#### Task brief
Reproduce verbatim the stretch of lines from the one containing "Task: Open the Optionen menu" through the one containing "Action: tap(126, 160)", both included, and omit the pictures.

Extracted records
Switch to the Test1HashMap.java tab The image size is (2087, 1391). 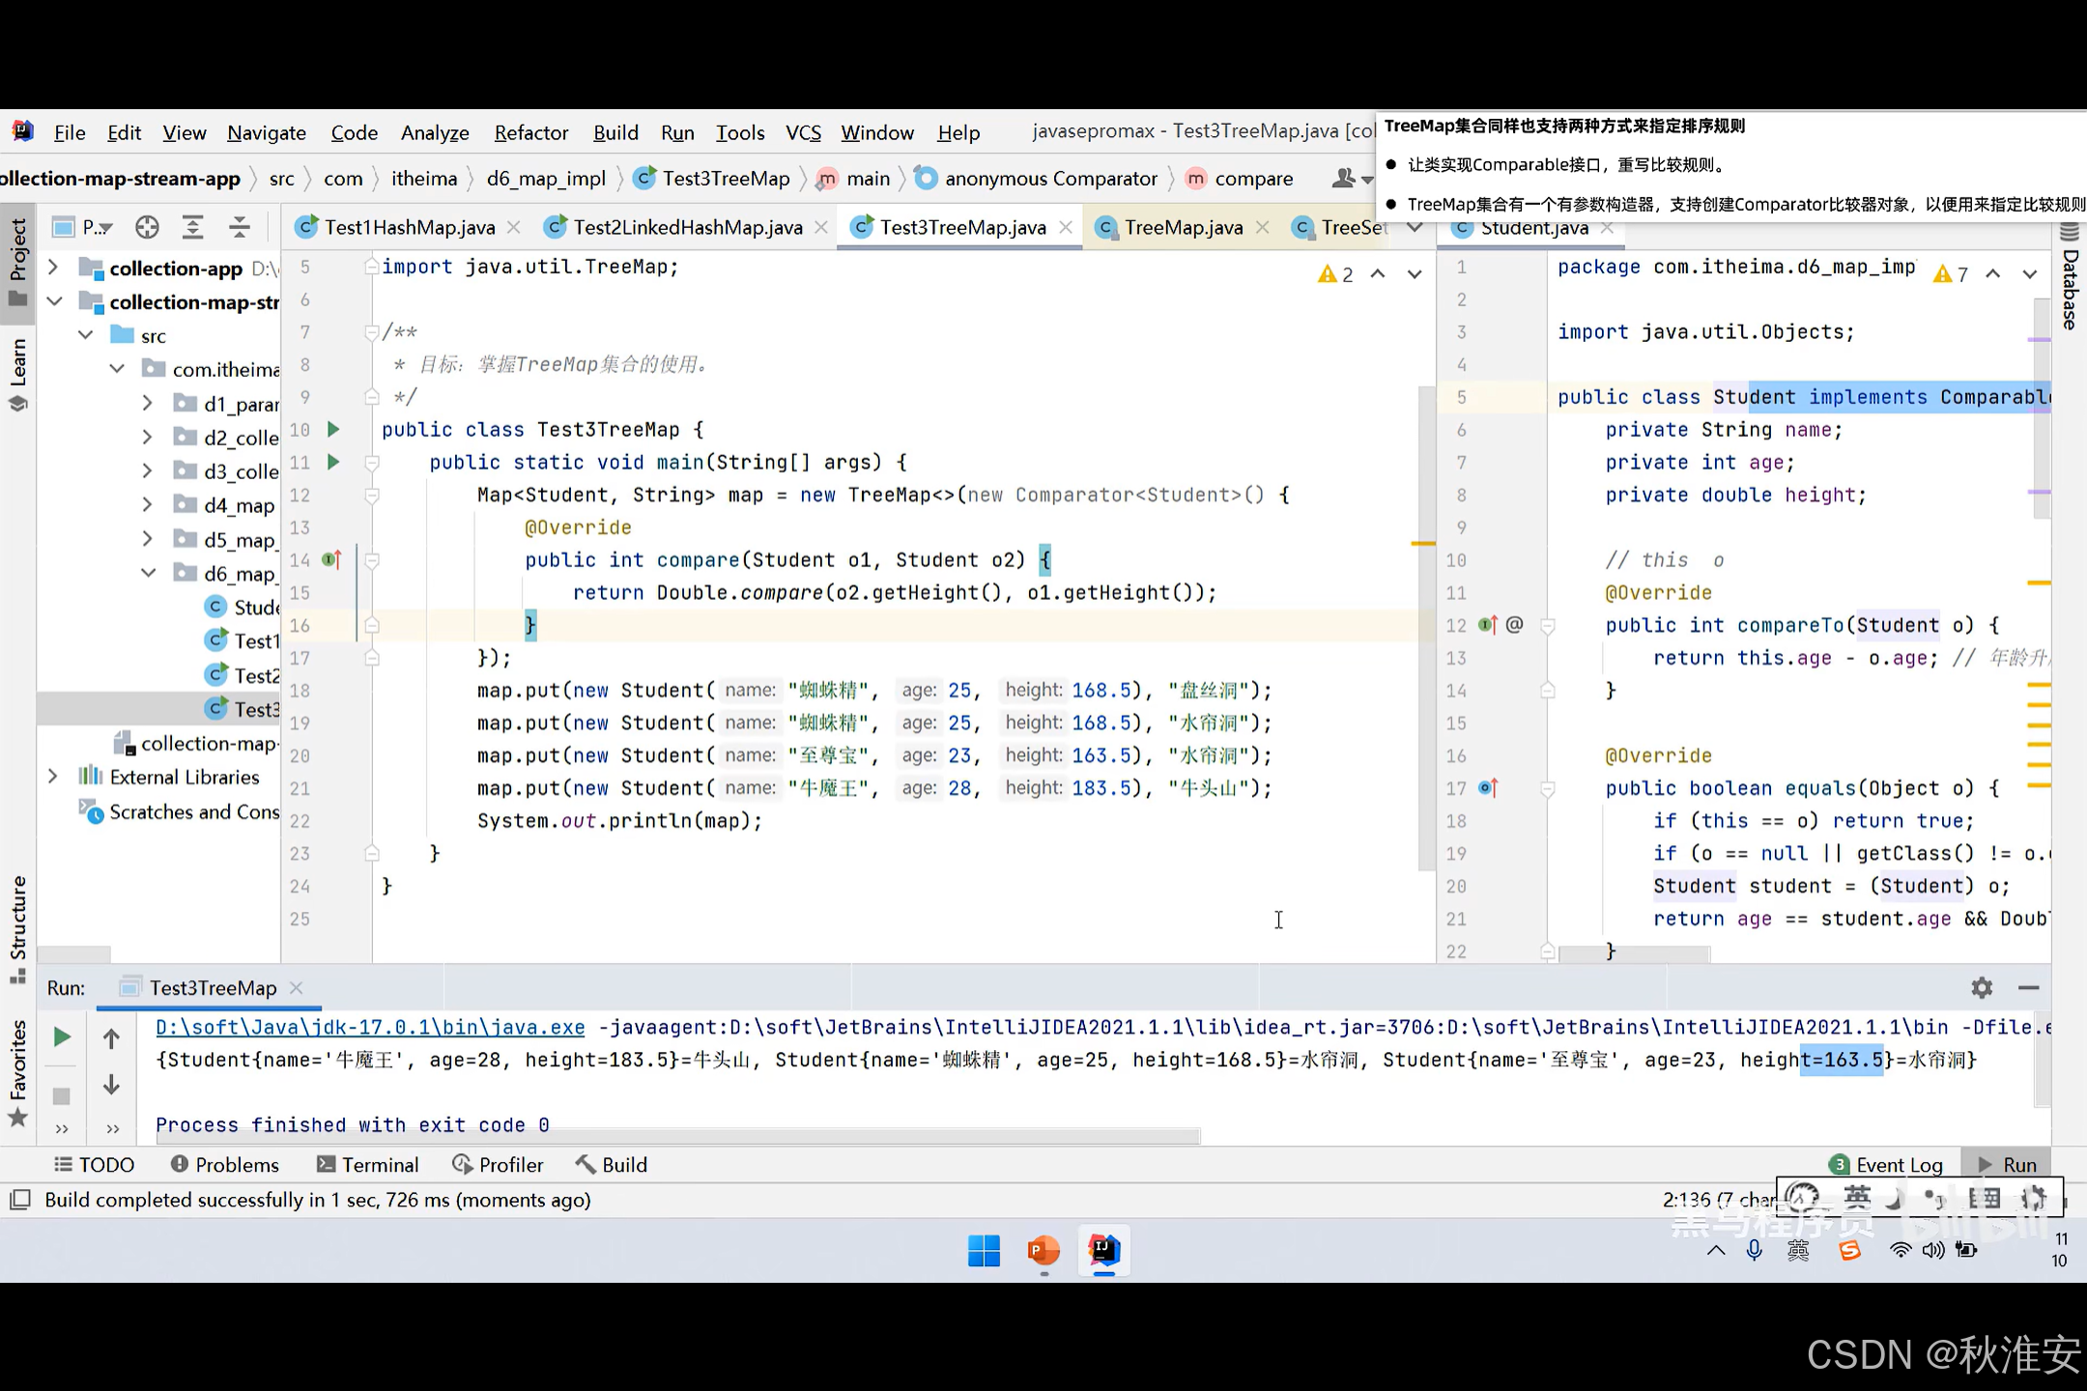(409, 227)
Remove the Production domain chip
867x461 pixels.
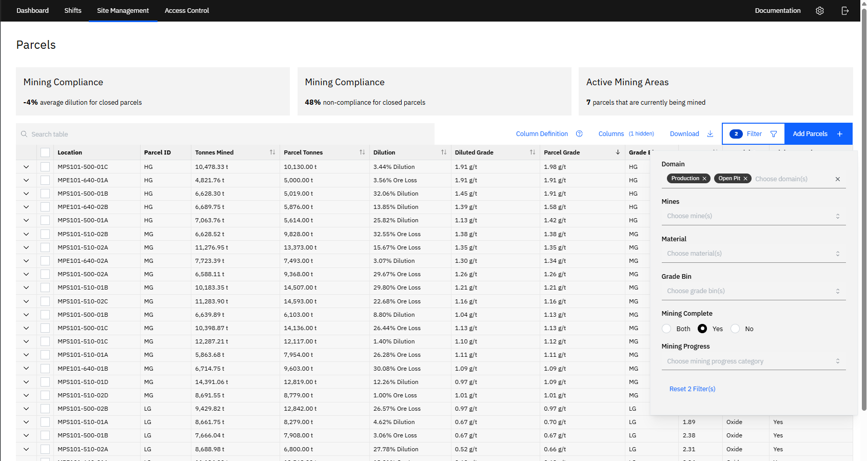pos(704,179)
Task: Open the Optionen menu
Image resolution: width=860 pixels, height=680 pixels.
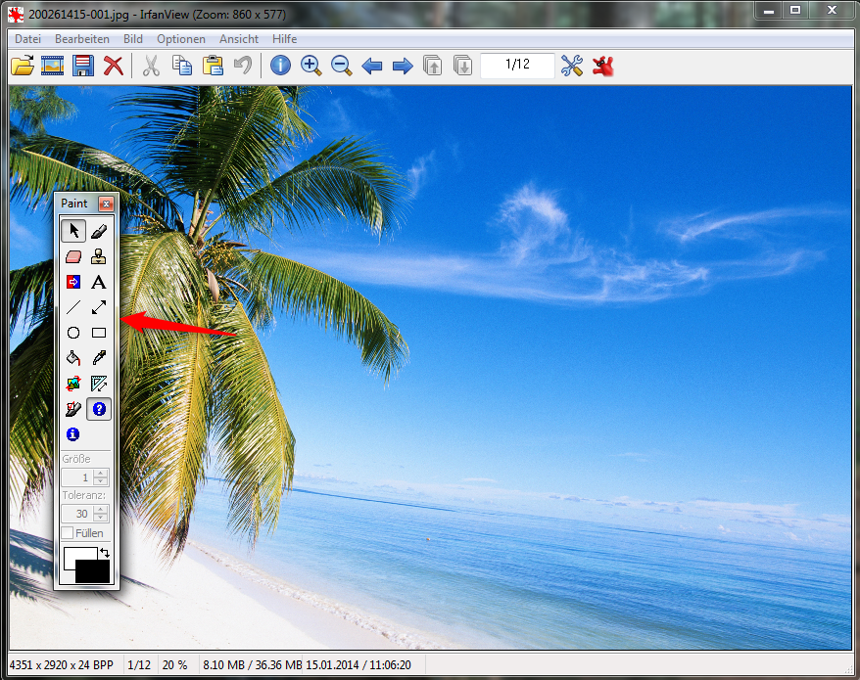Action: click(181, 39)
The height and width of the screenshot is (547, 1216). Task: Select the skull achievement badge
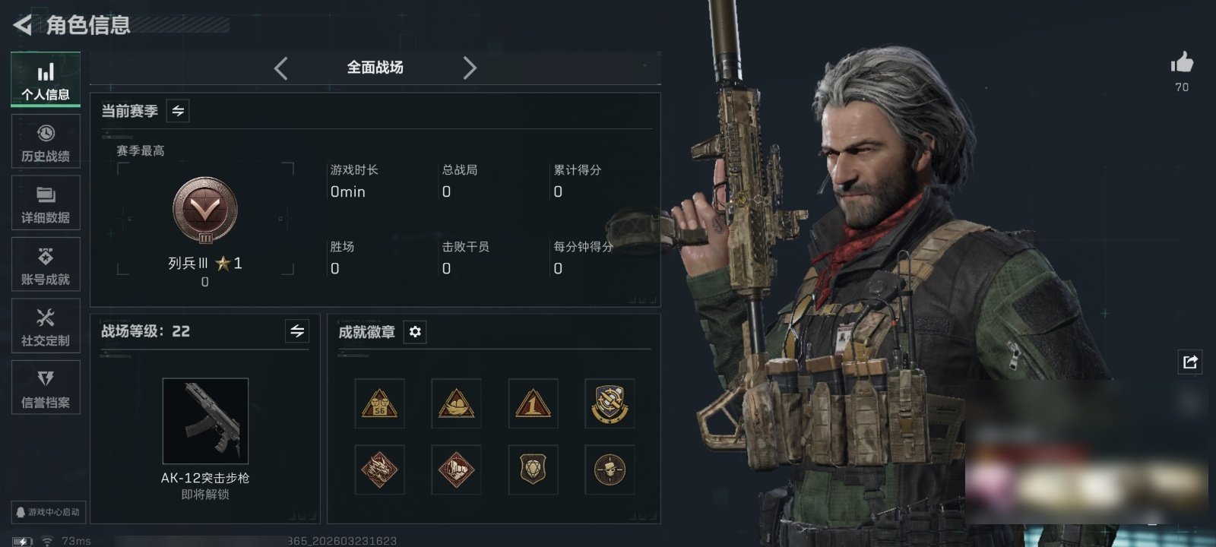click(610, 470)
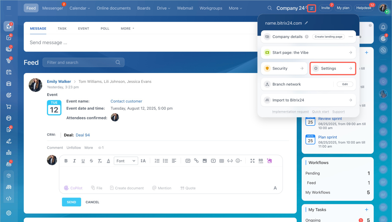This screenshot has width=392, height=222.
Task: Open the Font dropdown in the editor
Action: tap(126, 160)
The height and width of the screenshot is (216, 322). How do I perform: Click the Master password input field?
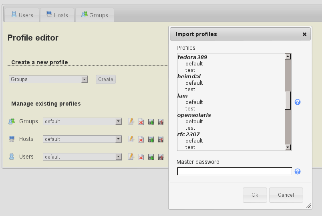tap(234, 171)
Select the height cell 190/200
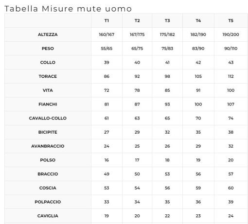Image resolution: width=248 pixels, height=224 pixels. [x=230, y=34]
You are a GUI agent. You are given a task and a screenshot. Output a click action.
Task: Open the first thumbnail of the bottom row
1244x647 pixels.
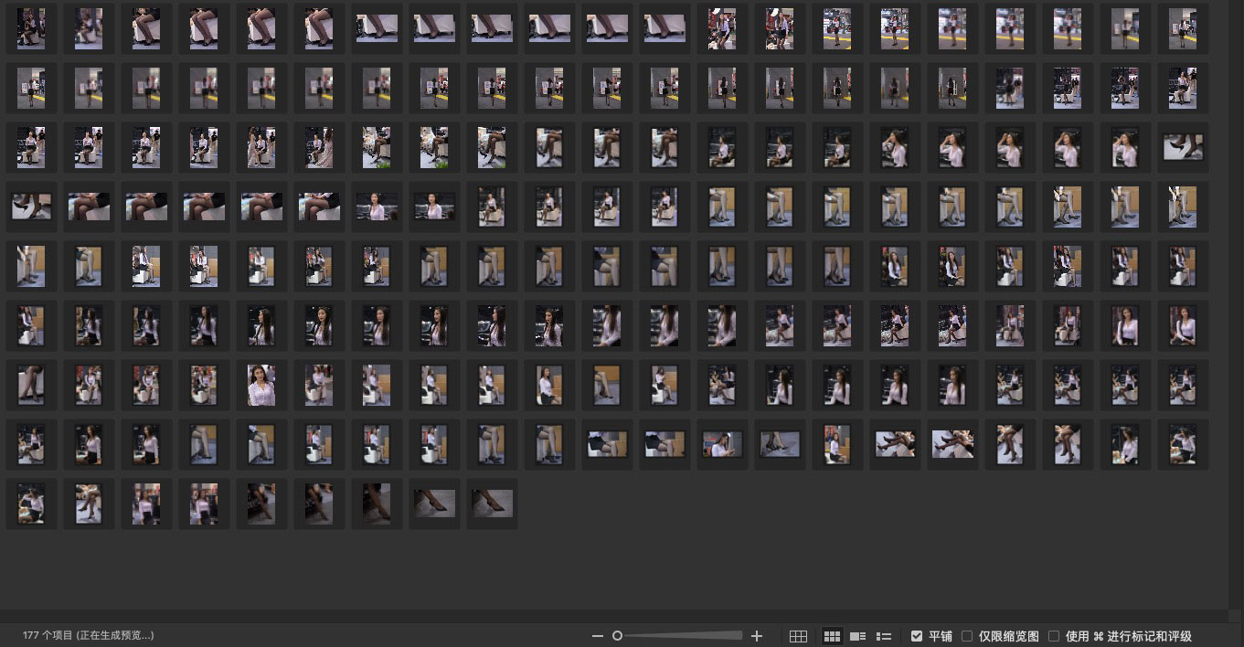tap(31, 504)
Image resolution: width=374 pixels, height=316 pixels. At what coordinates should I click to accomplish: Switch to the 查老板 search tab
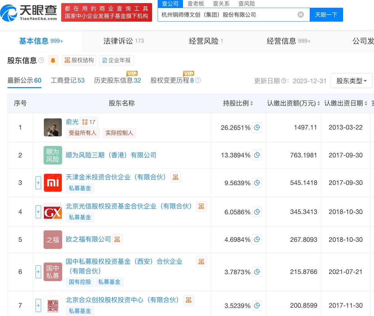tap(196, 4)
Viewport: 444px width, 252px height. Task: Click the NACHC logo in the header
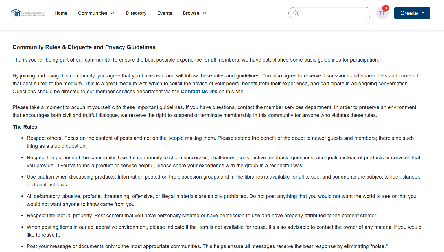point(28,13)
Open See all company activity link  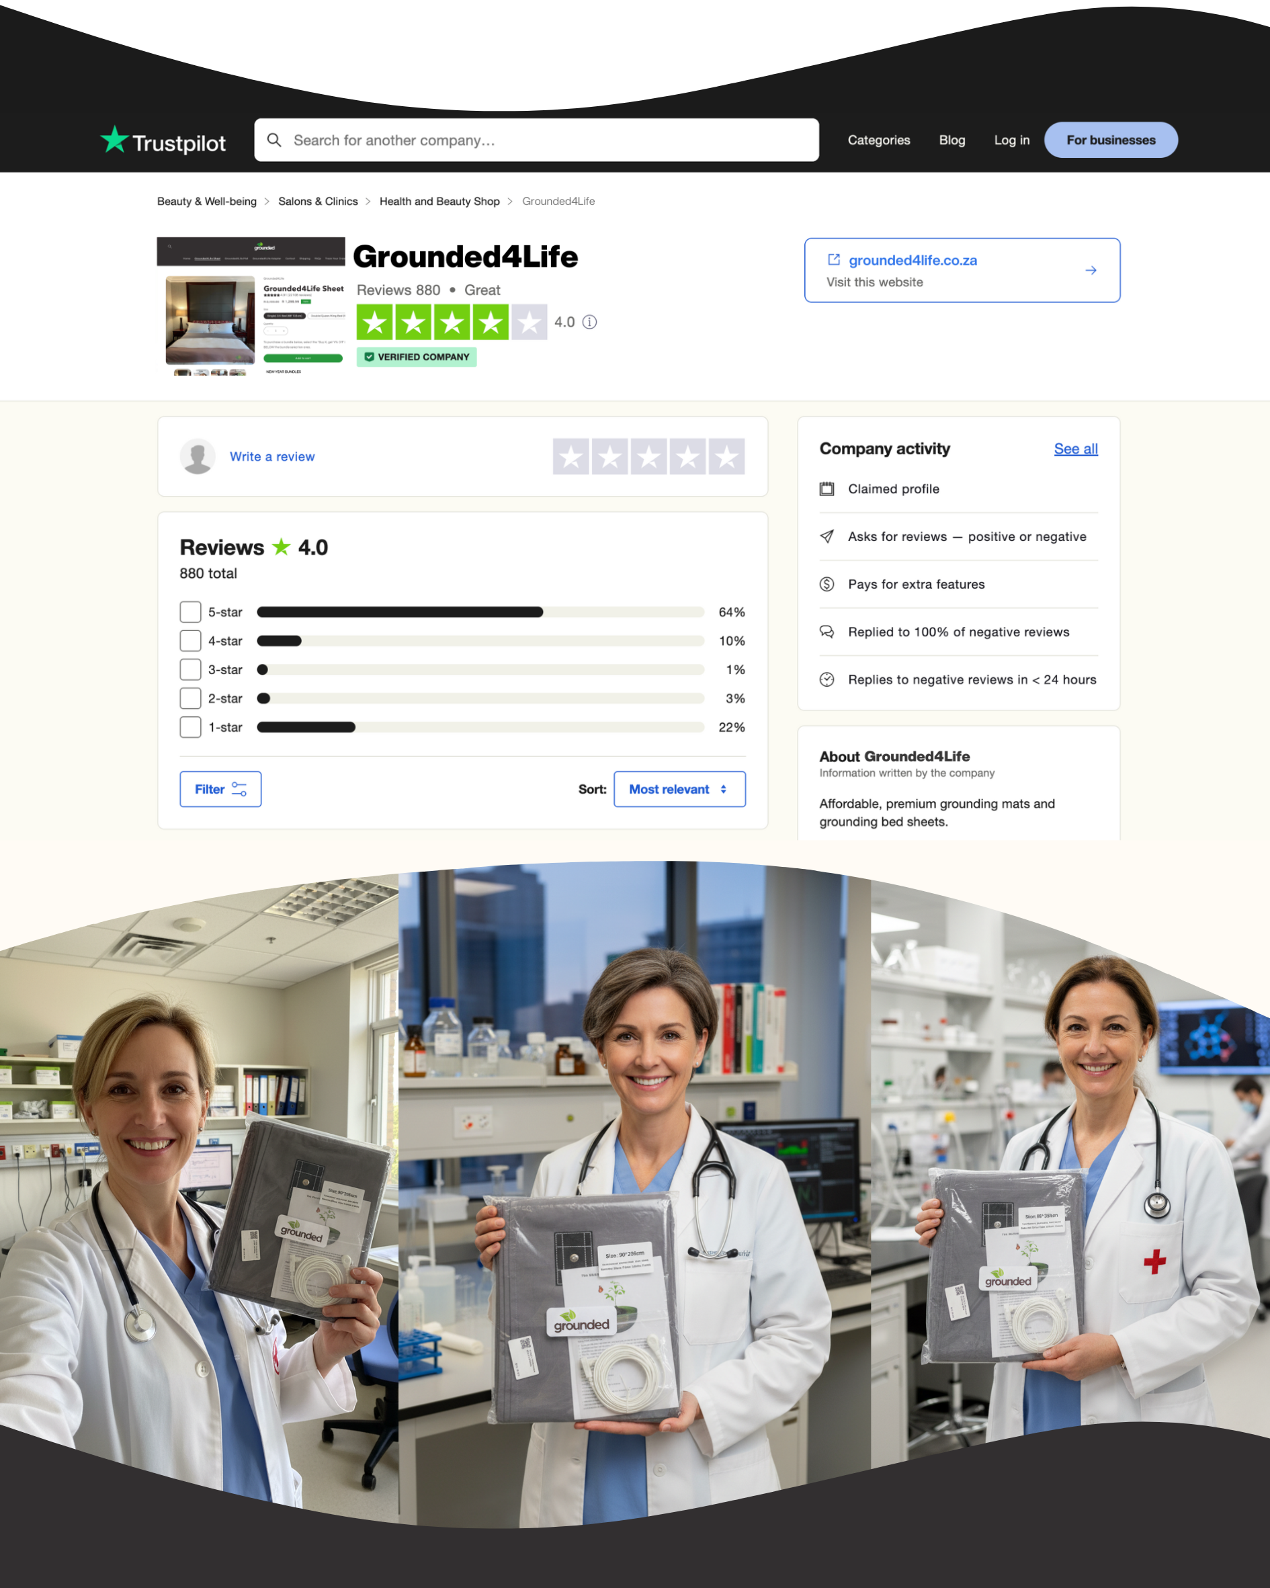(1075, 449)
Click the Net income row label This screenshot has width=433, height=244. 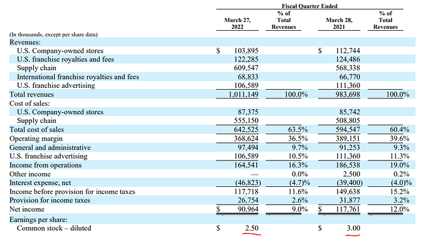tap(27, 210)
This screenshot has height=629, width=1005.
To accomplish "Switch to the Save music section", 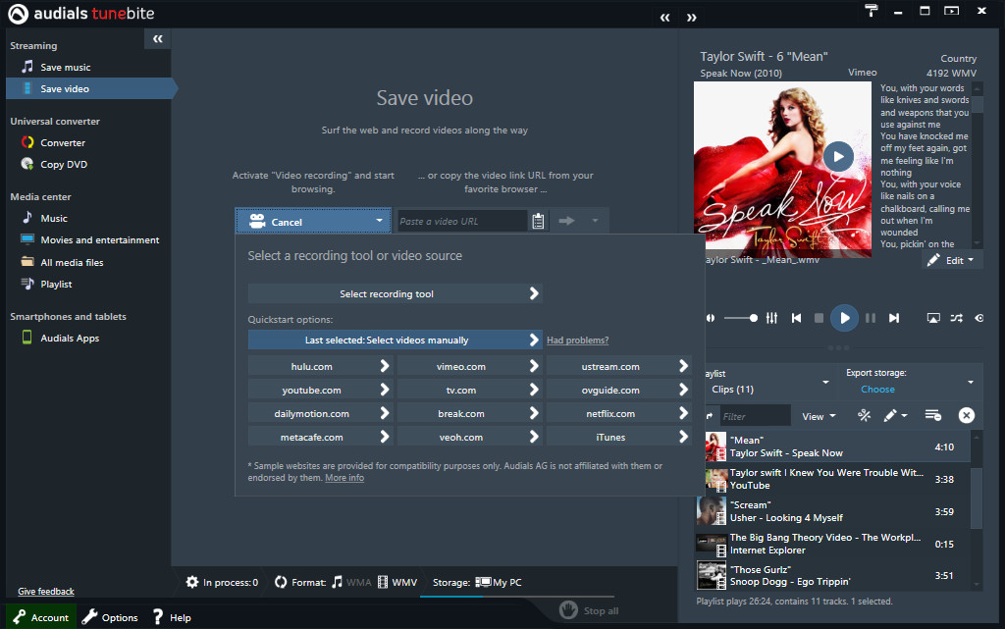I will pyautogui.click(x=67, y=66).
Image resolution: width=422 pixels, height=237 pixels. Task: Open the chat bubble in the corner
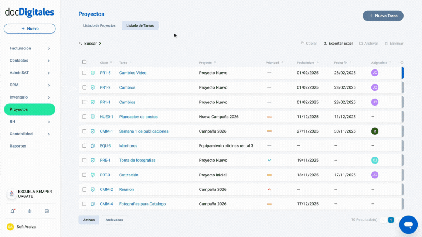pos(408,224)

#### Reply to the exercise
Task: Open the Optionen menu
Image resolution: width=860 pixels, height=680 pixels.
Action: click(181, 39)
The height and width of the screenshot is (547, 1216). Task: Select the skull achievement badge
click(610, 470)
This screenshot has width=392, height=222.
Task: Open the Font dropdown in the editor
Action: tap(126, 160)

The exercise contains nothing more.